Data records:
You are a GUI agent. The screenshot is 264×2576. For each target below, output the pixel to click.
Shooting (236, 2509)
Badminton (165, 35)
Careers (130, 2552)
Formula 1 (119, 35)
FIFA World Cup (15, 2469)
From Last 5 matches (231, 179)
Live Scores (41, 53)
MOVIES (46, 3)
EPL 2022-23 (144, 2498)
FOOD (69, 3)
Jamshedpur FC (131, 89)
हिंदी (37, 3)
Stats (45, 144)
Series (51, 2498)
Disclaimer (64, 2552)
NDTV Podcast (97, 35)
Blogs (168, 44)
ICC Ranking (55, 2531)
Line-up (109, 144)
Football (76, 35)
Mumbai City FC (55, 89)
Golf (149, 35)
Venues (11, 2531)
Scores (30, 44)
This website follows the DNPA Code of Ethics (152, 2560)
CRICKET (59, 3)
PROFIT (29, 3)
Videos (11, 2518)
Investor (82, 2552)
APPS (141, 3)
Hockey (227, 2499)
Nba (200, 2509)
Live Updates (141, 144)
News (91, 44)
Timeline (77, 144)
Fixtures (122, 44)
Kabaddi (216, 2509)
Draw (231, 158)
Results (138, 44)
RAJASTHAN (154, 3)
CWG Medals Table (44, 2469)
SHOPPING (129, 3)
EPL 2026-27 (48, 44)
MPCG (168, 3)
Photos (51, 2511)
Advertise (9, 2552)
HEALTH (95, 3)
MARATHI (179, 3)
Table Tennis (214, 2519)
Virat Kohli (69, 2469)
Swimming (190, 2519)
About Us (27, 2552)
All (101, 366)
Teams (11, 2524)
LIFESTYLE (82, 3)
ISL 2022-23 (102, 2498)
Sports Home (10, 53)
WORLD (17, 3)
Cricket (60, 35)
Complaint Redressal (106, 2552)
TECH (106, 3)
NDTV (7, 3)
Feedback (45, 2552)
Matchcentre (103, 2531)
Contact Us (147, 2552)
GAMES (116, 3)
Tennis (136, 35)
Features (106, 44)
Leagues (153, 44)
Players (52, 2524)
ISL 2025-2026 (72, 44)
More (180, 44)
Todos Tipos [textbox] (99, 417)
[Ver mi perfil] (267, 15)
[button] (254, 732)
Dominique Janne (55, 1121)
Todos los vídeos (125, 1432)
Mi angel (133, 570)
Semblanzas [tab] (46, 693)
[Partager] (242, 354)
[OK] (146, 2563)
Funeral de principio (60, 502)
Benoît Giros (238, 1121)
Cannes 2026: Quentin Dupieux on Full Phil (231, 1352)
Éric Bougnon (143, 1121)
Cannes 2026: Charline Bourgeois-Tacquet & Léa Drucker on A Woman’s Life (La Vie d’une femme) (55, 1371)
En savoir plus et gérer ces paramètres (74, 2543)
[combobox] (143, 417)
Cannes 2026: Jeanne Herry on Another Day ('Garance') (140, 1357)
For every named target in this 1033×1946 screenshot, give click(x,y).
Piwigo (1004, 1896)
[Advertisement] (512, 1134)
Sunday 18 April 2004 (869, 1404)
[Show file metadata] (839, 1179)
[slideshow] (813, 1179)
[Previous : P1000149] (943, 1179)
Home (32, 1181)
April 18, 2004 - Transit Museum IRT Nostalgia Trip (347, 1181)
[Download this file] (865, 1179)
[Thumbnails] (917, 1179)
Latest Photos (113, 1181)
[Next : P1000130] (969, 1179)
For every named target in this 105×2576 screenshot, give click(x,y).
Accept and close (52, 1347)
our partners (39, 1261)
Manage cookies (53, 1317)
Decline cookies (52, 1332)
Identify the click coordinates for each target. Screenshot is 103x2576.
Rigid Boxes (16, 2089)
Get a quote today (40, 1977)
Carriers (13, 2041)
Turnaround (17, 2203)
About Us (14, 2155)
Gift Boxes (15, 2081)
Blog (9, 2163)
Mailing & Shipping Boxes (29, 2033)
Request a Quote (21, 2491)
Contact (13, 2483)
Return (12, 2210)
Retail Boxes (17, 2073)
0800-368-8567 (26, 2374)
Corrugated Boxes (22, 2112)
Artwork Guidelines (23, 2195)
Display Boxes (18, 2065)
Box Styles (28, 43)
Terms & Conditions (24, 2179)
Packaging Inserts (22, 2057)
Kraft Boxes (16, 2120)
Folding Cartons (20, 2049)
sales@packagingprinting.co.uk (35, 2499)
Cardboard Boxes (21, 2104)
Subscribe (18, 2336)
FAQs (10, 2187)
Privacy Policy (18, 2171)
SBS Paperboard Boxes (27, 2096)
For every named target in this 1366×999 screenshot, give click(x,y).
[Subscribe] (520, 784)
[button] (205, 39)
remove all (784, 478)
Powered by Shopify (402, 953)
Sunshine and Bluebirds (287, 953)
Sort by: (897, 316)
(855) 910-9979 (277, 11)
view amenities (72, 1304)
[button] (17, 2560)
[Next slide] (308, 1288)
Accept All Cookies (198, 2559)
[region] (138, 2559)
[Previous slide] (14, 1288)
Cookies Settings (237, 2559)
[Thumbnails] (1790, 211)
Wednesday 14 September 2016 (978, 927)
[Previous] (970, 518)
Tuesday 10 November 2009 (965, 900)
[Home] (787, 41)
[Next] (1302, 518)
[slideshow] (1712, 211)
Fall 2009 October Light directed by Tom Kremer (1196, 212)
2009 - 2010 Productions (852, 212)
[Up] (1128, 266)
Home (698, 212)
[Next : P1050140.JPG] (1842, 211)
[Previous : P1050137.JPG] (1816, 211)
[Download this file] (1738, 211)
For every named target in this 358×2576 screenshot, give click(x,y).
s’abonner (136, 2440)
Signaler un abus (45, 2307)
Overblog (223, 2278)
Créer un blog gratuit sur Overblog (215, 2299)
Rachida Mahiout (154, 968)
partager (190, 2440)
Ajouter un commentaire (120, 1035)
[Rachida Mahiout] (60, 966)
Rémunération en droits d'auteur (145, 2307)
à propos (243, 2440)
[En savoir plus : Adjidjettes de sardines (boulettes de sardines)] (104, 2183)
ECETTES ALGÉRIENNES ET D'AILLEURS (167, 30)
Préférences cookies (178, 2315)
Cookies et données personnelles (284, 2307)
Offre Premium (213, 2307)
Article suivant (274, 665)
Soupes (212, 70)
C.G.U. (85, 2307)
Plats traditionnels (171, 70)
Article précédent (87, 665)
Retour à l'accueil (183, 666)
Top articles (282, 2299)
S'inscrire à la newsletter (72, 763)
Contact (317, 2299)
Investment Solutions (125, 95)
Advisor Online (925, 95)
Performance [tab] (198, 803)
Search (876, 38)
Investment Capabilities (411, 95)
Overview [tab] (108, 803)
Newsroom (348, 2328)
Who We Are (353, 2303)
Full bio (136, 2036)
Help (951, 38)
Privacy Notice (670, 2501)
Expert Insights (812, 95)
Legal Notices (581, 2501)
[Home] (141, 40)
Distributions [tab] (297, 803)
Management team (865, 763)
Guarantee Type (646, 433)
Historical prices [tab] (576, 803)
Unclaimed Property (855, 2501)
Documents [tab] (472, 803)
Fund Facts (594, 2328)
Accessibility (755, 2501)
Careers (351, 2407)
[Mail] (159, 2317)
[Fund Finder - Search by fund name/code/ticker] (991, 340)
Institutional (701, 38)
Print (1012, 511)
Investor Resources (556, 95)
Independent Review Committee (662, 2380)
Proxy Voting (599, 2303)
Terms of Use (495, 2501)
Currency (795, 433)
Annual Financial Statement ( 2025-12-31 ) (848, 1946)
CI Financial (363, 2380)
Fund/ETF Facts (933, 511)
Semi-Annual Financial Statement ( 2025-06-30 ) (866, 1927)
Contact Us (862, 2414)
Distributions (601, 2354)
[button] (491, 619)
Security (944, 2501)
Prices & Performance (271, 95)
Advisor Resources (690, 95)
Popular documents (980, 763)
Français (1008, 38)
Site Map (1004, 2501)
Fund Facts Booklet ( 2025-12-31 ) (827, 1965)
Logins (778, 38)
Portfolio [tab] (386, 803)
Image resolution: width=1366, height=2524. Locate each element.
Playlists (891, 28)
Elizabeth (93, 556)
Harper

WORK INSTRUCTIONS ▸ All lines above from the one with "view amenities (72, 1304)" to the one with "Investment Capabilities (411, 95)", inclusive, should be copied exactly, and no other lines.

EXERCISE OUTPUT ▸
view amenities (72, 1304)
[button] (17, 2560)
[Next slide] (308, 1288)
Accept All Cookies (198, 2559)
[region] (138, 2559)
[Previous slide] (14, 1288)
Cookies Settings (237, 2559)
[Thumbnails] (1790, 211)
Wednesday 14 September 2016 (978, 927)
[Previous] (970, 518)
Tuesday 10 November 2009 (965, 900)
[Home] (787, 41)
[Next] (1302, 518)
[slideshow] (1712, 211)
Fall 2009 October Light directed by Tom Kremer (1196, 212)
2009 - 2010 Productions (852, 212)
[Up] (1128, 266)
Home (698, 212)
[Next : P1050140.JPG] (1842, 211)
[Previous : P1050137.JPG] (1816, 211)
[Download this file] (1738, 211)
For every named target in this 358×2576 screenshot, give click(x,y).
s’abonner (136, 2440)
Signaler un abus (45, 2307)
Overblog (223, 2278)
Créer un blog gratuit sur Overblog (215, 2299)
Rachida Mahiout (154, 968)
partager (190, 2440)
Ajouter un commentaire (120, 1035)
[Rachida Mahiout] (60, 966)
Rémunération en droits d'auteur (145, 2307)
à propos (243, 2440)
[En savoir plus : Adjidjettes de sardines (boulettes de sardines)] (104, 2183)
ECETTES ALGÉRIENNES ET D'AILLEURS (167, 30)
Préférences cookies (178, 2315)
Cookies et données personnelles (284, 2307)
Offre Premium (213, 2307)
Article suivant (274, 665)
Soupes (212, 70)
C.G.U. (85, 2307)
Plats traditionnels (171, 70)
Article précédent (87, 665)
Retour à l'accueil (183, 666)
Top articles (282, 2299)
S'inscrire à la newsletter (72, 763)
Contact (317, 2299)
Investment Solutions (125, 95)
Advisor Online (925, 95)
Performance [tab] (198, 803)
Search (876, 38)
Investment Capabilities (411, 95)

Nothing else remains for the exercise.